Saturday, March 22, 2014

Chess Log: Quick Checkmate Against Old Steinitz

1. e4 e5 2. ♘f3 ♘c6 3. ♗b5 d6 4. d4 exd4 5. ♘xd4 ♗d7 6. ♘xc6 ♗xc6 7. ♗xc6 bxc6 8. ♕f3 ♘f6 9. e5 ♘d5 10. c4 ♘e7 11. exd6 cxd6 12. O-O ♕c7 13. ♖e1 ♖b8 14. ♘c3 g6 15. ♗f4 c5 16. ♖ad1 ♖d8 17. ♘d5 ♕d7 18. ♘f6 1-0 {Black checkmated}

I played White. 1. e4 e5 2. ♘f3 ♘c6 3. ♗b5 d6 is known as the Old Steinitz Defense, named after Wilhelm Steinitz, generally considered to have been the world champion of chess from 1866 to 1894, although there was no official world championship at the time. 4. d4 is a standard move for White, 4. ... exd4 is mentioned in Modern Chess Openings, 13th Editiononly in passing as leading to a line which is better for White, and when I responded with 5. ♘xd4 we were, as far as I can tell, off the reservation, doing things which Grandmasters wouldn't even consider doing, for reasons obvious enough (to the Grandmasters) that Modern Chess Openings saw no reason to warn against them.

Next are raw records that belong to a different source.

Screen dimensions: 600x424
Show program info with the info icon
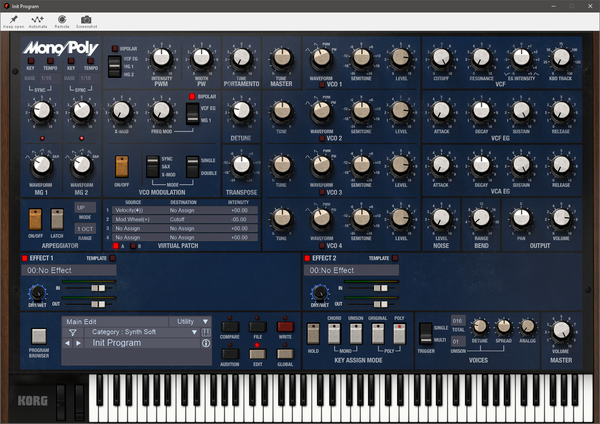click(206, 343)
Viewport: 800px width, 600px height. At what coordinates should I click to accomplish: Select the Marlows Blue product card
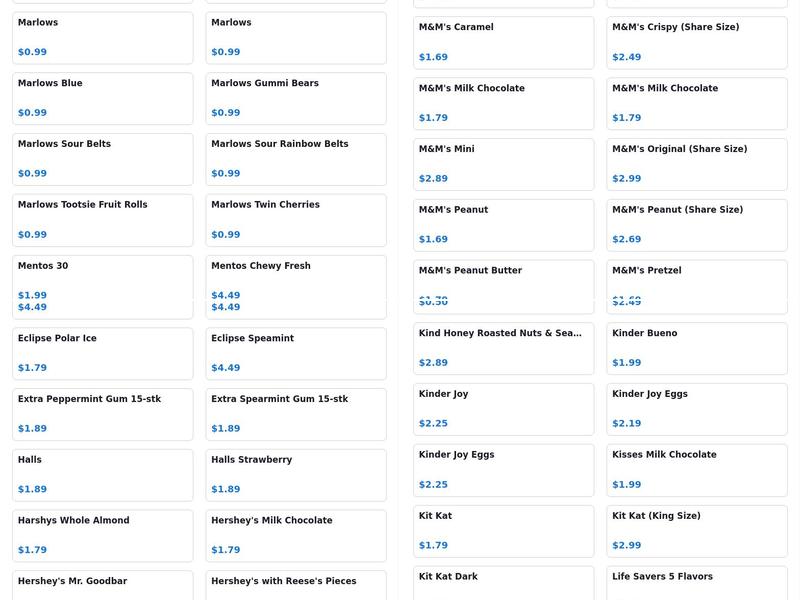click(102, 98)
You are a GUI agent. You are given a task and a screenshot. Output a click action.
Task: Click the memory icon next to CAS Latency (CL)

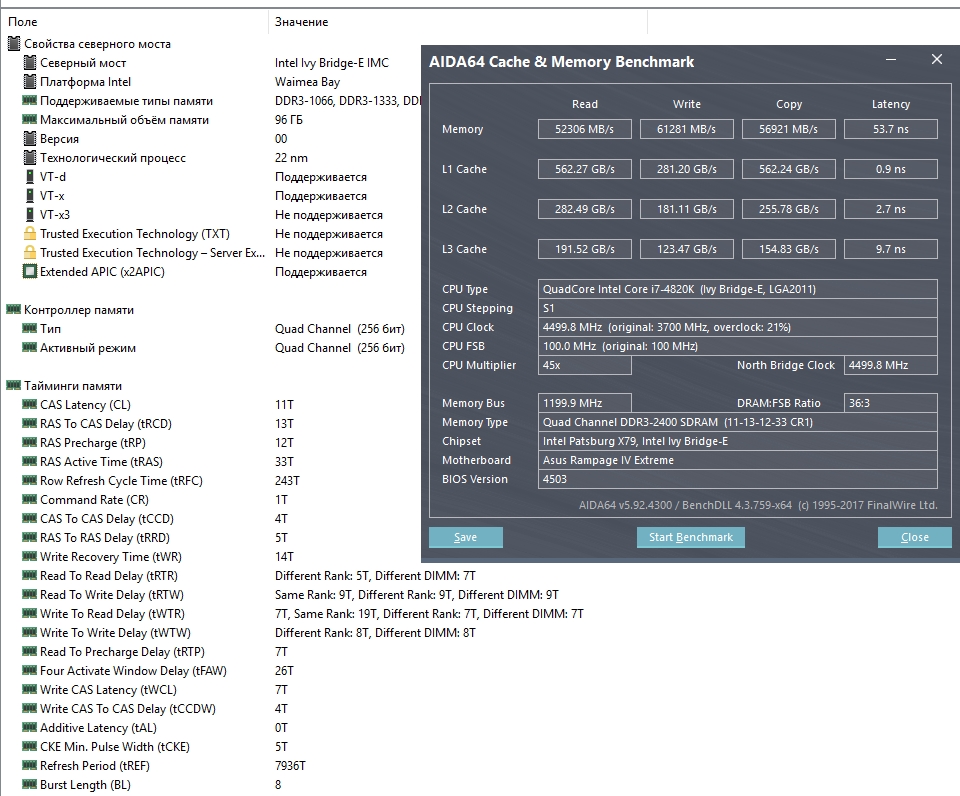click(29, 405)
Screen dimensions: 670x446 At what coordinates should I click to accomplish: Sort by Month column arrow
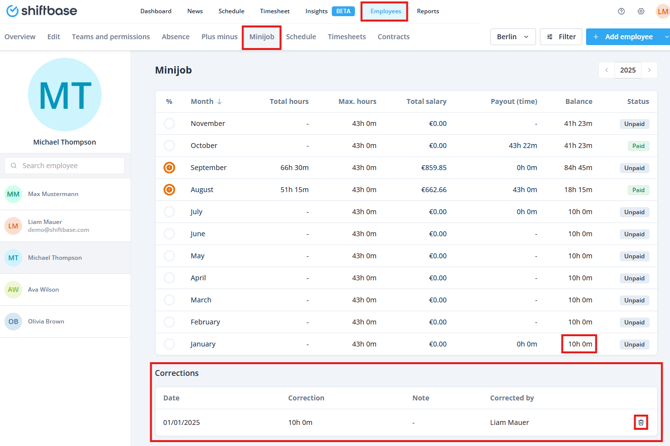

I knew that 5. ♕xd4 is considered the proper move here, but after playing it many times both here and, more often, in the corresponding place in the Modern Steinitz Defense, I was very tired of it, because -- at least at the level of chess I play -- it tends to lead to mid- and endgames with many pawns and few pieces remaining, which I find relatively boring. This game turned out completely different than that, with Black being mated when his King was immobilized by his own Rook, Queen, Knight, black Bishop and just one of his Pawns. By the 17th move, I don't know whether Black had any good options left. 17. ... ♖d7 instead of 17. ... ♕d7 would've kept the game going longer, but at the cost of Black trading his Queen for my Knight, just for starters, with other Very Bad Things looming.